The screenplay yanks plot elements out of newspaper headlines to drive home the scourge of deeply entrenched caste prejudices. A lower-caste groom dares to ride a horse through an upper-caste locality on his way to his wedding. Violence erupts and Pammi’s brother ends up in hospital. Later in the show, a Dalit ashram inmate with a handlebar moustache, narrating how he ended up at the feet of the Babaji, says of the victimisation he faced because of his refusal to sacrifice his prized tash.
Caste tensions are implicit in the local police station as well. Sub-inspector Ujagar Singh (Darshan Kumaar) is contemptuous of a colleague who he believes has benefitted unfairly from the job reservation system. But he eventually makes common cause with a Dalit constable Sadhu (Vikram Kochchar) in his mission to get to the bottom of a murder case in which the needles of suspicion point towards the ashram.
Ujagar enlists the support of another man who he treats with disdain to begin with, local cable news journalist Akki Rathi (Rajeev Siddhartha), but finds himself repeatedly thwarted by his superiors, who are bent upon stonewalling the case.
The socio-cultural landscape portrayed in Aashram is, unsurprisingly, loaded against women.
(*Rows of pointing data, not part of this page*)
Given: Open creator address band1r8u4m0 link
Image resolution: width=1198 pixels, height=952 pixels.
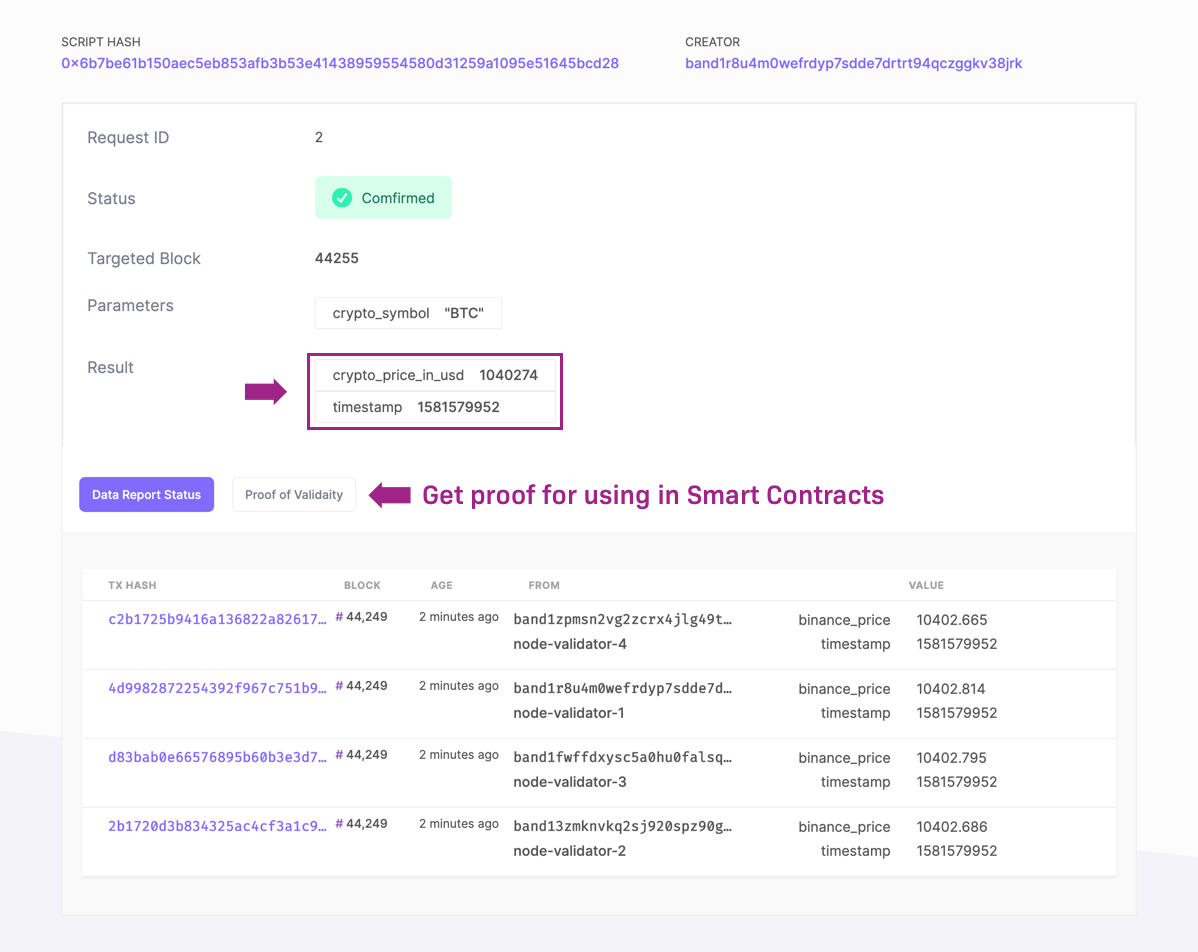Looking at the screenshot, I should pyautogui.click(x=853, y=63).
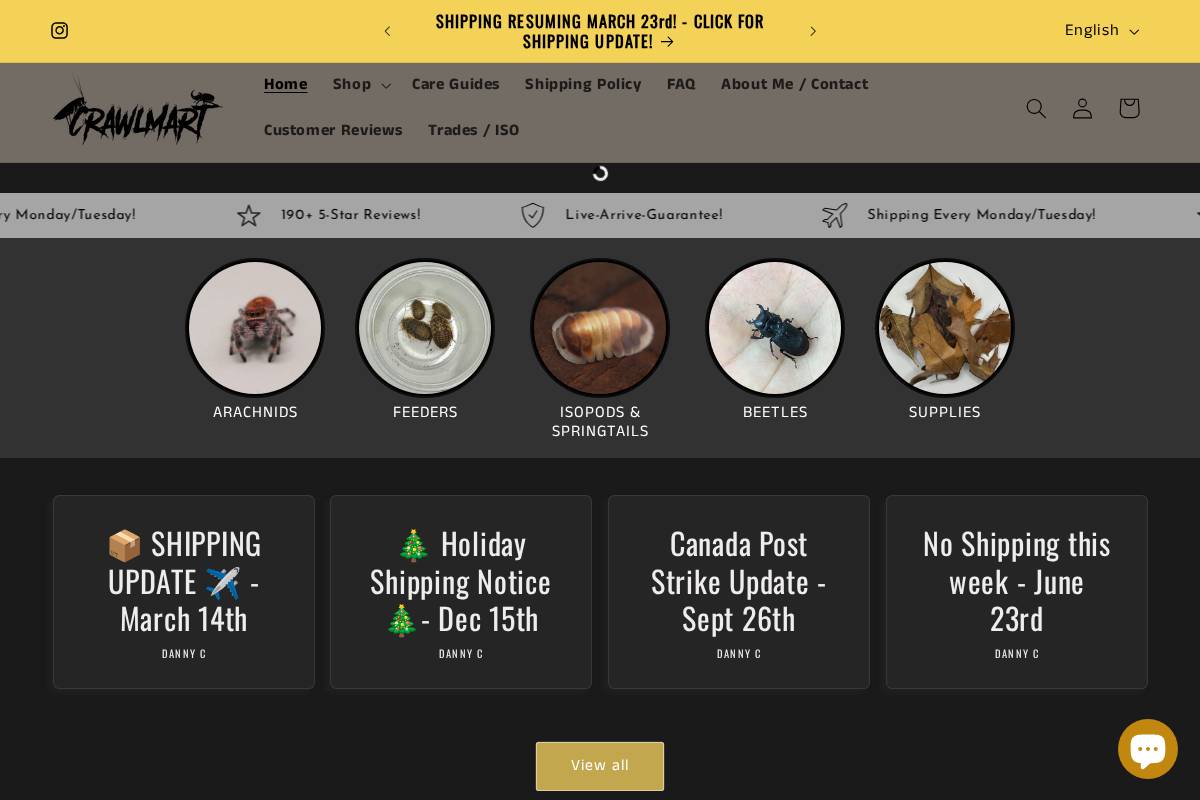Click the View all button

coord(600,766)
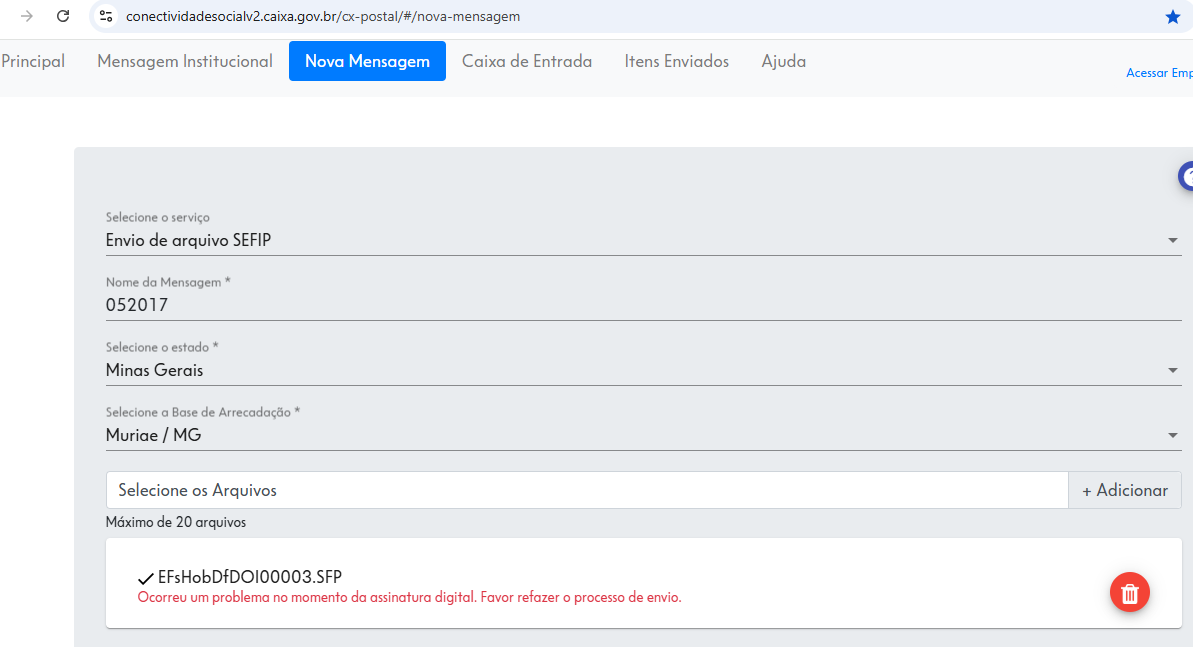Click the browser forward arrow
Image resolution: width=1193 pixels, height=647 pixels.
coord(27,16)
Many are shabbily treated in the women’s hostel that is a part of the ashram, but the series, apart from Pammi, has at least two other women – Natasha Katiyar (Anupriya Goenka), a doctor who specialises in autopsies, and Babita (Tridha Choudhury), a former prostitute who marries an ashram inmate in a mass wedding – who are determined to fight back despite the obstacles that lie in their path.
In the opening, pre-credits segment of Episode One, Pammi uses a washing paddle to pummel the hostel warden and two ashram goons. At the end the ninth and final episode of Aashram, after a lot of water has flown down the Sarayu and eight other episodes (with titles derived from religious rituals, from ‘Pran-Pratisthan‘ to ‘Shuddhi-Karan‘) have unspooled, we are none the wiser about why the young girl is convulsed with rage. We are told Season 2 will deliver the full picture.
Besides Bobby Deol’s solid presence, Aashram is buoyed by steady performances by Aaditi Pohankar (last seen in the web-series She), Chandan Roy Sanyal, Anupriya Goenka, Tridha Choudhury, Tushar Pandey and Vikram Kochchar.
Aashram is nothing if not bingeworthy. That it hardly ever pauses for breath could be seen as either a strength or a weakness depending upon what you expect from a web series. But there is no denying that Prakash Jha’s digital debut is ambitious, provocative and action-packed. It has an incessant, eyeball-grabbing crackle to it.